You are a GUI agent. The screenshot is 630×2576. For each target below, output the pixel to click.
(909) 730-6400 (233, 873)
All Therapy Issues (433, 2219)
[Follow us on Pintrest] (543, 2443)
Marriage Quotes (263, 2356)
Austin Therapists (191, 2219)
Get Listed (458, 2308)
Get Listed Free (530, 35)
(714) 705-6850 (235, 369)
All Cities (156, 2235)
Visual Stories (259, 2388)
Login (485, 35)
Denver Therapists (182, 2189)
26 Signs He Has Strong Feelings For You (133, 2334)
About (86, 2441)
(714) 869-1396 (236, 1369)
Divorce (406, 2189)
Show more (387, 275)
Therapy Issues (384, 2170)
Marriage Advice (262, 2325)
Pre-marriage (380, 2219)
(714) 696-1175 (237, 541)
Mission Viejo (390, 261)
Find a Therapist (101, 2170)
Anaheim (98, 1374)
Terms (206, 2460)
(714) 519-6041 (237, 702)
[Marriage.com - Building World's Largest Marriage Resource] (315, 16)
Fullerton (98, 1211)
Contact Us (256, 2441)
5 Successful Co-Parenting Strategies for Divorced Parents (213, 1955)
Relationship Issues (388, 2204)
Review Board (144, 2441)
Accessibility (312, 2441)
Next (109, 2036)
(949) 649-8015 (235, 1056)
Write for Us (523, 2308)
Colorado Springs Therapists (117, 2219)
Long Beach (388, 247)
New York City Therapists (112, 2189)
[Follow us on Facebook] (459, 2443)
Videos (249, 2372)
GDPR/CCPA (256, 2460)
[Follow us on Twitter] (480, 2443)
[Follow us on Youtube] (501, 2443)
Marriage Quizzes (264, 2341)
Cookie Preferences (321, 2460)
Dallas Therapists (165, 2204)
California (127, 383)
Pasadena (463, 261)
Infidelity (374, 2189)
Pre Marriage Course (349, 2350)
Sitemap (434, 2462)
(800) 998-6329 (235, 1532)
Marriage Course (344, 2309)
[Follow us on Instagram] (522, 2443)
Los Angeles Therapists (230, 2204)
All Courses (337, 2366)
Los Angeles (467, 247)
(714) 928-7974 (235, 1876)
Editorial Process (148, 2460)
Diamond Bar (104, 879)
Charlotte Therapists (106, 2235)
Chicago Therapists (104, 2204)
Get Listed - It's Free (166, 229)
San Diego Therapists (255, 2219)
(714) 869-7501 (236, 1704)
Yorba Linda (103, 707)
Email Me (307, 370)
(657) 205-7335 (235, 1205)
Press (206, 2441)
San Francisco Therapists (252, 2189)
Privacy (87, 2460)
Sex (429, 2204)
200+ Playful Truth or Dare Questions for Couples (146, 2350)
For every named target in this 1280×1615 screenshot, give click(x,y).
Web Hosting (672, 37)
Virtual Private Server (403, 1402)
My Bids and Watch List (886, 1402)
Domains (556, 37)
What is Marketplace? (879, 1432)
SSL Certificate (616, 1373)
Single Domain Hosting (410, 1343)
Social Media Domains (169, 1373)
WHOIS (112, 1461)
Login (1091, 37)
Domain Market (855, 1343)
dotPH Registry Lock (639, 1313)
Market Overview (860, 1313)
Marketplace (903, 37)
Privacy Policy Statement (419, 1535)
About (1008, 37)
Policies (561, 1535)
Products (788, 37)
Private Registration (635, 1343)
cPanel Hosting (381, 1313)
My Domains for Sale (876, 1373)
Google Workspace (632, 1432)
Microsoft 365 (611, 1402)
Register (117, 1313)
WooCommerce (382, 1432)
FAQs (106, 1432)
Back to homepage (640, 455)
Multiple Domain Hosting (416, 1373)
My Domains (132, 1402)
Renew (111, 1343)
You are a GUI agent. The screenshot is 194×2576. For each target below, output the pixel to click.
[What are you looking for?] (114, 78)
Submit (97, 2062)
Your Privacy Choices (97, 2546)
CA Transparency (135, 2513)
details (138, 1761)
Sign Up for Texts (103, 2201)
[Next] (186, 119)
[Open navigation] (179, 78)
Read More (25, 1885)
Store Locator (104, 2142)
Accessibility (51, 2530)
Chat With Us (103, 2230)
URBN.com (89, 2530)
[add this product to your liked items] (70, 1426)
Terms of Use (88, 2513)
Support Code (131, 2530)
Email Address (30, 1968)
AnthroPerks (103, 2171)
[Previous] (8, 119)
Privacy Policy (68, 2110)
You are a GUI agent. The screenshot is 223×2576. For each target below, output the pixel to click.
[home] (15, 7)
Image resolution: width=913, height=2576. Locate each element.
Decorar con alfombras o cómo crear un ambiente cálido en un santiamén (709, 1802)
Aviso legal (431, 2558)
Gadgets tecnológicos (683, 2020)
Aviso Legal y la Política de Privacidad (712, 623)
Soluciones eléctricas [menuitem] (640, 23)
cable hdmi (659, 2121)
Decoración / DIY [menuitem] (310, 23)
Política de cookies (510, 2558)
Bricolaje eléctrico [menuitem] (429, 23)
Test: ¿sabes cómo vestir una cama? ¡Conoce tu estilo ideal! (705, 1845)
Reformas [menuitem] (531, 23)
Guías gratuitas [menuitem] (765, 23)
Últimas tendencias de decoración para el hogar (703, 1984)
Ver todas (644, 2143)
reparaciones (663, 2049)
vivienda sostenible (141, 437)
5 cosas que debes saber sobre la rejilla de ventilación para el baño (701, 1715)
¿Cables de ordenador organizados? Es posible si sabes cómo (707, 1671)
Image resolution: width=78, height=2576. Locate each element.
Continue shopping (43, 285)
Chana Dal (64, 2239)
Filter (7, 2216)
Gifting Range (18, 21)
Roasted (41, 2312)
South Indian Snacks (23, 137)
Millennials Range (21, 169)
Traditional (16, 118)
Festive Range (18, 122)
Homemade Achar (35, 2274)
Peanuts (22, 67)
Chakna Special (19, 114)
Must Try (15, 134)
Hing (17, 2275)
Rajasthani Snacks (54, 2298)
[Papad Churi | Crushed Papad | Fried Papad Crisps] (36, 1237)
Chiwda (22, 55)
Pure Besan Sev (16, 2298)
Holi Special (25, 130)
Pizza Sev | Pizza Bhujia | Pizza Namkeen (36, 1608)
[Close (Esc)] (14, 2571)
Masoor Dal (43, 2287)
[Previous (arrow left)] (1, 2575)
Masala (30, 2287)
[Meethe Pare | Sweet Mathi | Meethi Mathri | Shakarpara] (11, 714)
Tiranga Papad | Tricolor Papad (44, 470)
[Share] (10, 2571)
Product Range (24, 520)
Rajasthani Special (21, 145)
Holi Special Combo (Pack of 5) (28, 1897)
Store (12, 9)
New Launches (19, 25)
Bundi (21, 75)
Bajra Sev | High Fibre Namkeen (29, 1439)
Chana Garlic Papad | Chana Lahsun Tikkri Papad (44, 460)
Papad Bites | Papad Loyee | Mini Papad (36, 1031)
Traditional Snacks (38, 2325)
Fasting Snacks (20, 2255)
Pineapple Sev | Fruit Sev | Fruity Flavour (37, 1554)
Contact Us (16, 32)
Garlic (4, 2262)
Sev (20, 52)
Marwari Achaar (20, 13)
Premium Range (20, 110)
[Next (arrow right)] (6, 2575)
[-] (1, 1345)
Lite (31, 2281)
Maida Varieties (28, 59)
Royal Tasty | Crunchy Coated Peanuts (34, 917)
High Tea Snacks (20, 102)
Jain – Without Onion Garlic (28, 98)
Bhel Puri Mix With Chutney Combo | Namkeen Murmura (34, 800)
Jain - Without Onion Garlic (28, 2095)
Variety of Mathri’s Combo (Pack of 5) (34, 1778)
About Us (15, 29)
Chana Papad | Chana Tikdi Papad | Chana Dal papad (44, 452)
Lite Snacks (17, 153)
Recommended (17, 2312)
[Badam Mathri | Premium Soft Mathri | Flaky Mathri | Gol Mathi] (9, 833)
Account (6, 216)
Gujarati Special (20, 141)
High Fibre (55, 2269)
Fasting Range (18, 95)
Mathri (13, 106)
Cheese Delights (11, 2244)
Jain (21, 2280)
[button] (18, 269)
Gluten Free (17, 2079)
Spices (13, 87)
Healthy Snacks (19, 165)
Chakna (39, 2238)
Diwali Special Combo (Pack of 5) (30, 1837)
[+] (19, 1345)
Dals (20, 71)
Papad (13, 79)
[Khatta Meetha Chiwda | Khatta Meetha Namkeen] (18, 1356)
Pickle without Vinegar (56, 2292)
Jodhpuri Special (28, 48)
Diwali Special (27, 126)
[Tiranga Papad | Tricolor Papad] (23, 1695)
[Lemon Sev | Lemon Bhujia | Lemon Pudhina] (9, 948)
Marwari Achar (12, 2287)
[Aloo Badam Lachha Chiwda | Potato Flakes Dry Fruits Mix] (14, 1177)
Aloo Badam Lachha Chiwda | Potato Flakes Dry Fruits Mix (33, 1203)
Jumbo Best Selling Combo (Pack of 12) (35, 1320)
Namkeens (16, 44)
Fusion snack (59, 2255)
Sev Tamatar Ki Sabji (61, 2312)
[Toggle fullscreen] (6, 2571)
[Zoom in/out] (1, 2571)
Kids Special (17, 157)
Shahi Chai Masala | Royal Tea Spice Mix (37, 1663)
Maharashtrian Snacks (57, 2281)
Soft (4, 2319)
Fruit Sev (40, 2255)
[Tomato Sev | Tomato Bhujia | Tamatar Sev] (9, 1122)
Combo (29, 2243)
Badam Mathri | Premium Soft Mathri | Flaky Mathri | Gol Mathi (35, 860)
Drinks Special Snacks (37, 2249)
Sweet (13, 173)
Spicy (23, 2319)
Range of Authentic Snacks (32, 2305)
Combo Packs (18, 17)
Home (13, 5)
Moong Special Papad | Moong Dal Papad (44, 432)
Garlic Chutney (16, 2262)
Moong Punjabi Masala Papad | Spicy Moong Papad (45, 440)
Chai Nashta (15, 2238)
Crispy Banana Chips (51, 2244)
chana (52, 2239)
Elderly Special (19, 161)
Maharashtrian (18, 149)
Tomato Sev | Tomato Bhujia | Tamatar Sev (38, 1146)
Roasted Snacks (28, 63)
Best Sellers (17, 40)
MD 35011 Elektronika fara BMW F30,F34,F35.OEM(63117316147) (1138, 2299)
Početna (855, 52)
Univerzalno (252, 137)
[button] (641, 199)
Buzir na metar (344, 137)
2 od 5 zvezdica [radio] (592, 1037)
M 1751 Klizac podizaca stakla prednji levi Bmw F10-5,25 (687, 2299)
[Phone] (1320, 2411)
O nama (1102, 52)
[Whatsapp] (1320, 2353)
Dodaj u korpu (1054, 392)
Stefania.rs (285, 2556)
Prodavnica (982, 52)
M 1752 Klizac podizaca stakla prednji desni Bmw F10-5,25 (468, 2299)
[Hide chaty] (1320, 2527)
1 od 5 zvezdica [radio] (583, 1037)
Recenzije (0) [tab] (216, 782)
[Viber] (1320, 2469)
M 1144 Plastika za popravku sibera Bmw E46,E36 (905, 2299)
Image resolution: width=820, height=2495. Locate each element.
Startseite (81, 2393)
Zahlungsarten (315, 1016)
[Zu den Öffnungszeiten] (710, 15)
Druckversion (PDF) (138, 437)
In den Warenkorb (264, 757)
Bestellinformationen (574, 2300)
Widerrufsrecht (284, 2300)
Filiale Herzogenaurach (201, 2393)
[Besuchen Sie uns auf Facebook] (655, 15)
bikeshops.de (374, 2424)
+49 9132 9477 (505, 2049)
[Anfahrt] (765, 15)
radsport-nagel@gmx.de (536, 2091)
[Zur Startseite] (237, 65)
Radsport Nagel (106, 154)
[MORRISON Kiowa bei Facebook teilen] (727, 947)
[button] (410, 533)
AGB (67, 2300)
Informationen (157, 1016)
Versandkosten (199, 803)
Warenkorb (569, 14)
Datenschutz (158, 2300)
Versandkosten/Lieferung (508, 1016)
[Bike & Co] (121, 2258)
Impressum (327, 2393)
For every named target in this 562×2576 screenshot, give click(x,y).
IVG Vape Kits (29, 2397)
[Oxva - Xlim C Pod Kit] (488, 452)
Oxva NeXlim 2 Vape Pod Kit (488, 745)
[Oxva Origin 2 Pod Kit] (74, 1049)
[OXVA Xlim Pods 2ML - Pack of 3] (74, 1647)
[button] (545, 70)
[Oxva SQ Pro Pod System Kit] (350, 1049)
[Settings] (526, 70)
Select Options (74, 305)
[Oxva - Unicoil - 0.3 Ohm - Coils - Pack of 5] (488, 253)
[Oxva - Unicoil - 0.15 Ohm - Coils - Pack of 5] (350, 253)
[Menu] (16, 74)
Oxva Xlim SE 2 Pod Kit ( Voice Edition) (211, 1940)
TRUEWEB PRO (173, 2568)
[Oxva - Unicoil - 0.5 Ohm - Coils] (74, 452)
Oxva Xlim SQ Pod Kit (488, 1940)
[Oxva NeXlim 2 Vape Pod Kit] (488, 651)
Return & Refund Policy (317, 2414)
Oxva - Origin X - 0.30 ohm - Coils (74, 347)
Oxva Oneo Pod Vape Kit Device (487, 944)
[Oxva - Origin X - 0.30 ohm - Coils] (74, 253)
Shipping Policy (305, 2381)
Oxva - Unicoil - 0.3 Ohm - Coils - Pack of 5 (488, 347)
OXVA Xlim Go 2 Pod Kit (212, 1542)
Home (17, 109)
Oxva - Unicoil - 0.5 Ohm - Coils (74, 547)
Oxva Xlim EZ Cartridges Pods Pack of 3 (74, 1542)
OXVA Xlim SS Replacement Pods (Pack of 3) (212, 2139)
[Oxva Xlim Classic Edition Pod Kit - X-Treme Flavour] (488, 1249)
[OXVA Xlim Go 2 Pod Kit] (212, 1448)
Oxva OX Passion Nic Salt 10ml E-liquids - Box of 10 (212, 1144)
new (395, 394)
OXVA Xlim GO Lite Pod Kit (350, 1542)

========================================================================

> PROBLEM DESCRIPTION
Beginning with the top line of the data above, output every line exactly until the one that contains "Get Listed Free (530, 35)", and include that one too.

> RESPONSE FOR THIS EXERCISE
You are a GUI agent. The screenshot is 630×2576. For each target below, output the pixel to click.
(909) 730-6400 (233, 873)
All Therapy Issues (433, 2219)
[Follow us on Pintrest] (543, 2443)
Marriage Quotes (263, 2356)
Austin Therapists (191, 2219)
Get Listed (458, 2308)
Get Listed Free (530, 35)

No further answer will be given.